> [EXERCISE]: Each line below is to be copied exactly as it appears.

____________

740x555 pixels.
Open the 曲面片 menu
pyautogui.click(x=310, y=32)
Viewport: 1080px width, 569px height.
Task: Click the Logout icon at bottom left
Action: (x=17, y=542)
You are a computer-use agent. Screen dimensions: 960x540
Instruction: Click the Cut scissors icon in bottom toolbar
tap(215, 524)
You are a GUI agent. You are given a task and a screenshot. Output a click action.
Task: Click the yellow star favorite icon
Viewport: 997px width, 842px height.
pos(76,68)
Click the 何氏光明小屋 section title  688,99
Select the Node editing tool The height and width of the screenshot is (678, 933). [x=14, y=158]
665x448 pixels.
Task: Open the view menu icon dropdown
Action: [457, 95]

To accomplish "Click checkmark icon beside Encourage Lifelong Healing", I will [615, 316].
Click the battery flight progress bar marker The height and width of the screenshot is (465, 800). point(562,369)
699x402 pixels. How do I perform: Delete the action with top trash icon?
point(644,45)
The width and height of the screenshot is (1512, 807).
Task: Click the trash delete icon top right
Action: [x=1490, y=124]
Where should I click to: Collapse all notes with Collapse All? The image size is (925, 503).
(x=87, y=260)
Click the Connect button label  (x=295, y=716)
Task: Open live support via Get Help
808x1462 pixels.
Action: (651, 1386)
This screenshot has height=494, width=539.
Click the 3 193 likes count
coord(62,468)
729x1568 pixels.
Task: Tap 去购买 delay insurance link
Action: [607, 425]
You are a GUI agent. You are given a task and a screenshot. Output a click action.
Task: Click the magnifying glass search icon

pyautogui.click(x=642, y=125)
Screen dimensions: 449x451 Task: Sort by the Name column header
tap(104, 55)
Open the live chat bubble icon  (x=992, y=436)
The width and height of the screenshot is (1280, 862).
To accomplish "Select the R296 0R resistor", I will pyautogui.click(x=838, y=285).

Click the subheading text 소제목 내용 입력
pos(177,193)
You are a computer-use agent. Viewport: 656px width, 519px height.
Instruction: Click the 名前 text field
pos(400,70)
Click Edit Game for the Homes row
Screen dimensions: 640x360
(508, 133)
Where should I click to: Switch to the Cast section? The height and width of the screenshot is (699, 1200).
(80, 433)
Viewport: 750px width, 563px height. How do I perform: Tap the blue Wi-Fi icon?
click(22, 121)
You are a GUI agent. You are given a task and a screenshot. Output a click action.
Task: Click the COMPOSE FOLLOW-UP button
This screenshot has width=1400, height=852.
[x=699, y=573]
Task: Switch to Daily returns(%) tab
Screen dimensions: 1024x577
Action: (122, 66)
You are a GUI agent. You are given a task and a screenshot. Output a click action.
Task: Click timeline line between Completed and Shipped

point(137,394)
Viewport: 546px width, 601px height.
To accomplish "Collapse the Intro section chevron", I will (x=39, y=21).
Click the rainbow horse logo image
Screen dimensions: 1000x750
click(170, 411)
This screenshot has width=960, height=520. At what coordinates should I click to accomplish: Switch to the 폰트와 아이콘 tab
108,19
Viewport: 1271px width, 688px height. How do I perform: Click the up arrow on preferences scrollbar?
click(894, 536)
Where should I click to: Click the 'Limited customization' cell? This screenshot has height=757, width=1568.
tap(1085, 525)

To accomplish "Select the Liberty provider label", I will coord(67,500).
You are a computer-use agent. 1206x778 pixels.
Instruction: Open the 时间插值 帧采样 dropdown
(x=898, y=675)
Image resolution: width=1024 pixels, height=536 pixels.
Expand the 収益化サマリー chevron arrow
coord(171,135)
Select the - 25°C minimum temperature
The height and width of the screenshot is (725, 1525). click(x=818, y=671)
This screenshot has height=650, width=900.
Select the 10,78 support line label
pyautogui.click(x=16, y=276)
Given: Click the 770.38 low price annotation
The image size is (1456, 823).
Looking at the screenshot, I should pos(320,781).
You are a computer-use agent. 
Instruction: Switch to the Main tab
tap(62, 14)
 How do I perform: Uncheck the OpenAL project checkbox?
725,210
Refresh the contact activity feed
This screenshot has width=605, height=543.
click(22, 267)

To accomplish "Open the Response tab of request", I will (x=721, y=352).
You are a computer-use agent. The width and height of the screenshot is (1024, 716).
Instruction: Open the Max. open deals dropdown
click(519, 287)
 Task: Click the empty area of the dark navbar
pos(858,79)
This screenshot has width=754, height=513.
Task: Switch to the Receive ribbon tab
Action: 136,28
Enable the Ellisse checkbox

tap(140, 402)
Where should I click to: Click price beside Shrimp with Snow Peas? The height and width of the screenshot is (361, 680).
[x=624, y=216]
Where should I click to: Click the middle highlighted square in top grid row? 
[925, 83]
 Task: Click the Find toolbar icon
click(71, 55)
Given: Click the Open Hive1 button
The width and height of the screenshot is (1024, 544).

____________

> [TASK RESPONSE]:
740x555 pixels.
Open the 曲面片 menu
pyautogui.click(x=310, y=32)
Viewport: 1080px width, 569px height.
Task: Click the Logout icon at bottom left
Action: (x=17, y=542)
You are a computer-use agent. Screen dimensions: 960x540
Instruction: Click the Cut scissors icon in bottom toolbar
tap(215, 524)
You are a GUI agent. You are given a task and a screenshot. Output a click action.
Task: Click the yellow star favorite icon
Viewport: 997px width, 842px height.
pos(76,68)
Click the 何氏光明小屋 section title  688,99
Select the Node editing tool The height and width of the screenshot is (678, 933). [x=14, y=158]
665x448 pixels.
Task: Open the view menu icon dropdown
Action: [457, 95]

To accomplish "Click checkmark icon beside Encourage Lifelong Healing", I will [615, 316].
Click the battery flight progress bar marker The height and width of the screenshot is (465, 800). point(562,369)
699x402 pixels. How do I perform: Delete the action with top trash icon?
point(644,45)
The width and height of the screenshot is (1512, 807).
Task: Click the trash delete icon top right
Action: [x=1490, y=124]
Where should I click to: Collapse all notes with Collapse All? The image size is (925, 503).
(x=87, y=260)
Click the Connect button label  (x=295, y=716)
Task: Open live support via Get Help
808x1462 pixels.
Action: (651, 1386)
This screenshot has height=494, width=539.
Click the 3 193 likes count
coord(62,468)
729x1568 pixels.
Task: Tap 去购买 delay insurance link
Action: [607, 425]
You are a GUI agent. You are given a task and a screenshot. Output a click action.
Task: Click the magnifying glass search icon

pyautogui.click(x=642, y=125)
Screen dimensions: 449x451 Task: Sort by the Name column header
tap(104, 55)
Open the live chat bubble icon  (x=992, y=436)
The width and height of the screenshot is (1280, 862).
To accomplish "Select the R296 0R resistor", I will pyautogui.click(x=838, y=285).

Click the subheading text 소제목 내용 입력
pos(177,193)
You are a computer-use agent. Viewport: 656px width, 519px height.
Instruction: Click the 名前 text field
pos(400,70)
Click Edit Game for the Homes row
Screen dimensions: 640x360
(508, 133)
Where should I click to: Switch to the Cast section? The height and width of the screenshot is (699, 1200).
(80, 433)
Viewport: 750px width, 563px height. How do I perform: Tap the blue Wi-Fi icon?
click(22, 121)
You are a GUI agent. You are given a task and a screenshot. Output a click action.
Task: Click the COMPOSE FOLLOW-UP button
This screenshot has width=1400, height=852.
[x=699, y=573]
Task: Switch to Daily returns(%) tab
Screen dimensions: 1024x577
Action: (122, 66)
You are a GUI agent. You are given a task and a screenshot. Output a click action.
Task: Click timeline line between Completed and Shipped

point(137,394)
Viewport: 546px width, 601px height.
To accomplish "Collapse the Intro section chevron", I will (x=39, y=21).
Click the rainbow horse logo image
Screen dimensions: 1000x750
click(170, 411)
This screenshot has width=960, height=520. At what coordinates should I click to accomplish: Switch to the 폰트와 아이콘 tab
108,19
Viewport: 1271px width, 688px height. How do I perform: Click the up arrow on preferences scrollbar?
click(894, 536)
Where should I click to: Click the 'Limited customization' cell? This screenshot has height=757, width=1568.
tap(1085, 525)

To accomplish "Select the Liberty provider label", I will coord(67,500).
You are a computer-use agent. 1206x778 pixels.
Instruction: Open the 时间插值 帧采样 dropdown
(x=898, y=675)
Image resolution: width=1024 pixels, height=536 pixels.
Expand the 収益化サマリー chevron arrow
coord(171,135)
Select the - 25°C minimum temperature
The height and width of the screenshot is (725, 1525). click(x=818, y=671)
This screenshot has height=650, width=900.
Select the 10,78 support line label
pyautogui.click(x=16, y=276)
Given: Click the 770.38 low price annotation
The image size is (1456, 823).
Looking at the screenshot, I should pos(320,781).
You are a computer-use agent. 
Instruction: Switch to the Main tab
tap(62, 14)
 How do I perform: Uncheck the OpenAL project checkbox?
725,210
Refresh the contact activity feed
This screenshot has width=605, height=543.
click(22, 267)

To accomplish "Open the Response tab of request", I will (x=721, y=352).
You are a computer-use agent. The width and height of the screenshot is (1024, 716).
Instruction: Open the Max. open deals dropdown
click(519, 287)
 Task: Click the empty area of the dark navbar
pos(858,79)
This screenshot has width=754, height=513.
Task: Switch to the Receive ribbon tab
Action: 136,28
Enable the Ellisse checkbox

tap(140, 402)
Where should I click to: Click price beside Shrimp with Snow Peas? The height and width of the screenshot is (361, 680).
[x=624, y=216]
Where should I click to: Click the middle highlighted square in top grid row? 
[925, 83]
 Task: Click the Find toolbar icon
click(71, 55)
Given: Click the Open Hive1 button
The width and height of the screenshot is (1024, 544).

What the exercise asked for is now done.